→ **Directions for this task**: Starting at the line that holds "Image resolution: width=1372" and stopping at the line that holds "The width and height of the screenshot is (1372, 872).", restate the records below word for word, with both of those lines included.

→ **Exercise inputs**:
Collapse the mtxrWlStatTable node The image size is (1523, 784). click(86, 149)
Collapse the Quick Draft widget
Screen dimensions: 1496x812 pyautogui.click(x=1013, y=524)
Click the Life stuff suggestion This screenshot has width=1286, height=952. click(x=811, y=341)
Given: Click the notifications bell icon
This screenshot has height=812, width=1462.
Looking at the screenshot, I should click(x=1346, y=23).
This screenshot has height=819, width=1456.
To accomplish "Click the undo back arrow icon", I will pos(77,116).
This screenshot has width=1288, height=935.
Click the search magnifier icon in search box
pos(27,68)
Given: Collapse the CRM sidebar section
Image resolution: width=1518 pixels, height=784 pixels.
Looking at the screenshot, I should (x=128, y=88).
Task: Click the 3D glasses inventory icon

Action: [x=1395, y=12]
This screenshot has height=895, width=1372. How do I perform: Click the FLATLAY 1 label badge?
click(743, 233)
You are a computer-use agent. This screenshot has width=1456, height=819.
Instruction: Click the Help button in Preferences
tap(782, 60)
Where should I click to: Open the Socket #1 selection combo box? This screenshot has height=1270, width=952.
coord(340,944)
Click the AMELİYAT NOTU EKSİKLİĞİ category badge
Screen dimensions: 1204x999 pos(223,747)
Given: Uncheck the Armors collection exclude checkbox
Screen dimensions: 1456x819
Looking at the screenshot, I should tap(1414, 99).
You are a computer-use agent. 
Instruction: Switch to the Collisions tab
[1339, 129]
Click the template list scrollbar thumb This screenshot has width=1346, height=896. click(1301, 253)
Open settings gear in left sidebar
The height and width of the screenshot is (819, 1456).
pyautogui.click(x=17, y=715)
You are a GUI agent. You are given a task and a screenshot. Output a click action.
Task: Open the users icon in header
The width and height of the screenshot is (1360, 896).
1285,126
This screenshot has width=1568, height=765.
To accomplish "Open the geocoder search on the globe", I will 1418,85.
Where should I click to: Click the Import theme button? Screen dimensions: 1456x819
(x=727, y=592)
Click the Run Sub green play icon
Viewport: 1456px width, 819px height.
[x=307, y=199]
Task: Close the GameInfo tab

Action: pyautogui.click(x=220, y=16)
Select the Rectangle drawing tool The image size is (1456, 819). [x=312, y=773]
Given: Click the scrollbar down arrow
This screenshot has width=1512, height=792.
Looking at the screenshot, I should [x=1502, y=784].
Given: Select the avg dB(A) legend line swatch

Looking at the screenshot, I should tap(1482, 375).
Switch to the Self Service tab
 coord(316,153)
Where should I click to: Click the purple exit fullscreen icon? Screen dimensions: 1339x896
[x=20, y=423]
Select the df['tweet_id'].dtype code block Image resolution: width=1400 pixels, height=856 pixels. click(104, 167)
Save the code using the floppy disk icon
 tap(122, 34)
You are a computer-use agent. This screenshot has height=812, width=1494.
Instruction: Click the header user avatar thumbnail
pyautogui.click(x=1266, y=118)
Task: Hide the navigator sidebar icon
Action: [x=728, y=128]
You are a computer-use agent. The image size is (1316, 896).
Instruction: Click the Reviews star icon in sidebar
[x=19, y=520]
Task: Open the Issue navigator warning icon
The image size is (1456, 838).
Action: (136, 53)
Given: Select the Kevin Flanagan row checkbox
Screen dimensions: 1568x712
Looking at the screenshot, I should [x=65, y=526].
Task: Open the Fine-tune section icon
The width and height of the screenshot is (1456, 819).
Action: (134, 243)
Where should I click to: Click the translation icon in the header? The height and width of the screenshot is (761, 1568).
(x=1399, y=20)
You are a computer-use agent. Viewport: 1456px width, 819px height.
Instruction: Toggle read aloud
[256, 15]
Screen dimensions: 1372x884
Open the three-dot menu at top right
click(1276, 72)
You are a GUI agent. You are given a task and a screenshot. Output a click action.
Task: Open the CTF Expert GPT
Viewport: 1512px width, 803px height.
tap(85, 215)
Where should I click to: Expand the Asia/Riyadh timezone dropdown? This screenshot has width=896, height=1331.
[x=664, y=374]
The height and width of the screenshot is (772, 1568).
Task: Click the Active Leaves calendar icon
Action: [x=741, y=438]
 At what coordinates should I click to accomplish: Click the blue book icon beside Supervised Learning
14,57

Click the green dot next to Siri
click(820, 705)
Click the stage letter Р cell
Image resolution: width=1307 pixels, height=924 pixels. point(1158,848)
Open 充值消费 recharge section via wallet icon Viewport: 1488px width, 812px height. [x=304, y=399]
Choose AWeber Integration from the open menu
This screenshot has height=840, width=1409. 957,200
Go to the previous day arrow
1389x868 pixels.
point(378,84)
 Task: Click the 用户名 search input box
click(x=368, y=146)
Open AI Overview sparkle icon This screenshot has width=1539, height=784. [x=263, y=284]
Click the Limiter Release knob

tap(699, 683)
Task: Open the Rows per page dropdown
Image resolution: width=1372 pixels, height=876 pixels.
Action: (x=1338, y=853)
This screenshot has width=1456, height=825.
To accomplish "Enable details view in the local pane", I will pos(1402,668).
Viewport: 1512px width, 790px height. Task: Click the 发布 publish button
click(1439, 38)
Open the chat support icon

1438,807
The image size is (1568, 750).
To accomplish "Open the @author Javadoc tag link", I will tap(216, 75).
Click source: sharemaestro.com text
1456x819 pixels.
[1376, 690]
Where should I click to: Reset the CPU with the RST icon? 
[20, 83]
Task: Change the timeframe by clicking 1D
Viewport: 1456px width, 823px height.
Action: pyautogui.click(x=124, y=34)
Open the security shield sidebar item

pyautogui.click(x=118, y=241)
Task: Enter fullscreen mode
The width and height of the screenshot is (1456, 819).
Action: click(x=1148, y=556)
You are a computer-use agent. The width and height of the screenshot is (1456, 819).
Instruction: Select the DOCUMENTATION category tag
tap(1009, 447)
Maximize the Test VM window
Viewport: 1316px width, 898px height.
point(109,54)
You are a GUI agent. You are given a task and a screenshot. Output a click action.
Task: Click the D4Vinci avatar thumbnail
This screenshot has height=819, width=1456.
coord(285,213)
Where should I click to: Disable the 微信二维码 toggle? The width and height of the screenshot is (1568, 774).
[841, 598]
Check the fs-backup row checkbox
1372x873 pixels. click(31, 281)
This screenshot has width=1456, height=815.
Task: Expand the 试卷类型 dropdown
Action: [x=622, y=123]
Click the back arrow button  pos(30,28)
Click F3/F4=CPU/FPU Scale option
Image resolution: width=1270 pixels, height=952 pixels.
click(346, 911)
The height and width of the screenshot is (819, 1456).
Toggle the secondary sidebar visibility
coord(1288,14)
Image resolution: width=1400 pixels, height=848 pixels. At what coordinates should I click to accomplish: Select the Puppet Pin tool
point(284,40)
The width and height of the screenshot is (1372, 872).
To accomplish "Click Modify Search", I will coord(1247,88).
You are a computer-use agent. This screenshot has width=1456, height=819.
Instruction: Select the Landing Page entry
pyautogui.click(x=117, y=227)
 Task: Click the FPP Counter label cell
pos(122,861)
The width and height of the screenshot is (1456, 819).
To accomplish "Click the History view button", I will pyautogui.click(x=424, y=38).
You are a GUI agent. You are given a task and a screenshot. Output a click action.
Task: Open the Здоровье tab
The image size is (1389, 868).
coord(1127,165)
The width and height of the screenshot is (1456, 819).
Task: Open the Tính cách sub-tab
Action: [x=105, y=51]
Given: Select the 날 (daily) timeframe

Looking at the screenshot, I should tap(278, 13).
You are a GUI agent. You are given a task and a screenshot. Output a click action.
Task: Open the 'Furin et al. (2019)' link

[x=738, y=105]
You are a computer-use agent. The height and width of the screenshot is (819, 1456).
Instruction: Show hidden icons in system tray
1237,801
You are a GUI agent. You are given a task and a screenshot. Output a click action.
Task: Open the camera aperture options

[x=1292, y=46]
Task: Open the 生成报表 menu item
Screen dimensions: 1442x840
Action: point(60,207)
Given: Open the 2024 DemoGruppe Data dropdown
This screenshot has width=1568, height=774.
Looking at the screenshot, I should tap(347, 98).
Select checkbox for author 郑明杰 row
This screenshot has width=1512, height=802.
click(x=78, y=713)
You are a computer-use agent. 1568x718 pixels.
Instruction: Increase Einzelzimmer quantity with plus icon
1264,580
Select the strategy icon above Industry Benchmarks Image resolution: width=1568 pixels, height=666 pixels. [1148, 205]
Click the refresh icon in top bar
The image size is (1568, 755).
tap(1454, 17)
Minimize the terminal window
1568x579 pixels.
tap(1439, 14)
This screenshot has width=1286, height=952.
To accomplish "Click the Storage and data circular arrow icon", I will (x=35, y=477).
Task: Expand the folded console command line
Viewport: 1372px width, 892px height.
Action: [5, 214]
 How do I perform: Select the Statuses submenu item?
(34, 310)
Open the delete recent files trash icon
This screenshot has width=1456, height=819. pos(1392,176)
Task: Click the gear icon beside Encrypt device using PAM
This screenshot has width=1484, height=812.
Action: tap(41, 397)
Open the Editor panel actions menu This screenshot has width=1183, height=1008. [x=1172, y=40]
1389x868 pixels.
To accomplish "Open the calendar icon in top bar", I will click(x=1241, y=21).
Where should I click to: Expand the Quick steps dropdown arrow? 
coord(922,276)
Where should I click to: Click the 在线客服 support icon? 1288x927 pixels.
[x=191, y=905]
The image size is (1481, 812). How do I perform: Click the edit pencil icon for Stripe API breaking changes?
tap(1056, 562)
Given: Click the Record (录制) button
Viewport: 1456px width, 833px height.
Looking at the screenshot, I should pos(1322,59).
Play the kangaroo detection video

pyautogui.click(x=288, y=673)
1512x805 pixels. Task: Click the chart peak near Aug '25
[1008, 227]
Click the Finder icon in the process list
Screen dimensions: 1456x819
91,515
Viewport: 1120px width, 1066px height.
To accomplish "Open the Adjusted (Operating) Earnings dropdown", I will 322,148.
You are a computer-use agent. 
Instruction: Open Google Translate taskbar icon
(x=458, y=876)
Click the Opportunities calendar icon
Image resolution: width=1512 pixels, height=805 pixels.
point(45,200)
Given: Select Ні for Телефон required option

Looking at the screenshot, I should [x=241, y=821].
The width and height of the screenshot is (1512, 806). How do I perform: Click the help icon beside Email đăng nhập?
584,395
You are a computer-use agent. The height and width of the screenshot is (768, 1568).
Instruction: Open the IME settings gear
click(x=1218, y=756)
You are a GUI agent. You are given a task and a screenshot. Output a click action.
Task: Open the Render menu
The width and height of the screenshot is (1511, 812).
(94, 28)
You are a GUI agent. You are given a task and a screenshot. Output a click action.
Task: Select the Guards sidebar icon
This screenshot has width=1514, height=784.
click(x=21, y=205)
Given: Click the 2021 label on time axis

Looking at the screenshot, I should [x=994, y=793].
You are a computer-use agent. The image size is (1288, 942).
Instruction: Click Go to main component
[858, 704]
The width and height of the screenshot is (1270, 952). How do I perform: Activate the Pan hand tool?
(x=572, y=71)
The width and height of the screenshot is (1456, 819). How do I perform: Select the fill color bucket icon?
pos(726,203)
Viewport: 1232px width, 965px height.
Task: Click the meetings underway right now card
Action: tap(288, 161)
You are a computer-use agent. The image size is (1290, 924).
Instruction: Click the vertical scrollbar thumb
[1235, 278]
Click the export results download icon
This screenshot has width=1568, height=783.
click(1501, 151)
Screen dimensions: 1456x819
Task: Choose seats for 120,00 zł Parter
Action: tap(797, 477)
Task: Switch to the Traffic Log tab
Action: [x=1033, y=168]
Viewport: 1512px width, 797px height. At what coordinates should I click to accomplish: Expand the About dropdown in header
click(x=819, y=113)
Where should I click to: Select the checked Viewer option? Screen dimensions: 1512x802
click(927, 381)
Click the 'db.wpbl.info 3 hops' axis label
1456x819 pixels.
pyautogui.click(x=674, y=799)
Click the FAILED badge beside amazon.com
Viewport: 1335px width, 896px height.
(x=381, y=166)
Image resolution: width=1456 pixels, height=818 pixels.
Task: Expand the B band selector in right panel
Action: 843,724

→ **Answer to this exercise**:
Image resolution: width=1372 pixels, height=876 pixels.
Action: (x=1338, y=853)
This screenshot has width=1456, height=825.
To accomplish "Enable details view in the local pane", I will pos(1402,668).
Viewport: 1512px width, 790px height. Task: Click the 发布 publish button
click(1439, 38)
Open the chat support icon

1438,807
The image size is (1568, 750).
To accomplish "Open the @author Javadoc tag link", I will tap(216, 75).
Click source: sharemaestro.com text
1456x819 pixels.
[1376, 690]
Where should I click to: Reset the CPU with the RST icon? 
[20, 83]
Task: Change the timeframe by clicking 1D
Viewport: 1456px width, 823px height.
Action: pyautogui.click(x=124, y=34)
Open the security shield sidebar item

pyautogui.click(x=118, y=241)
Task: Enter fullscreen mode
The width and height of the screenshot is (1456, 819).
Action: click(x=1148, y=556)
You are a computer-use agent. The width and height of the screenshot is (1456, 819).
Instruction: Select the DOCUMENTATION category tag
tap(1009, 447)
Maximize the Test VM window
Viewport: 1316px width, 898px height.
point(109,54)
You are a GUI agent. You are given a task and a screenshot. Output a click action.
Task: Click the D4Vinci avatar thumbnail
This screenshot has height=819, width=1456.
coord(285,213)
Where should I click to: Disable the 微信二维码 toggle? The width and height of the screenshot is (1568, 774).
[841, 598]
Check the fs-backup row checkbox
1372x873 pixels. click(31, 281)
This screenshot has width=1456, height=815.
Task: Expand the 试卷类型 dropdown
Action: [x=622, y=123]
Click the back arrow button  pos(30,28)
Click F3/F4=CPU/FPU Scale option
Image resolution: width=1270 pixels, height=952 pixels.
click(346, 911)
The height and width of the screenshot is (819, 1456).
Toggle the secondary sidebar visibility
coord(1288,14)
Image resolution: width=1400 pixels, height=848 pixels. At what coordinates should I click to accomplish: Select the Puppet Pin tool
point(284,40)
The width and height of the screenshot is (1372, 872).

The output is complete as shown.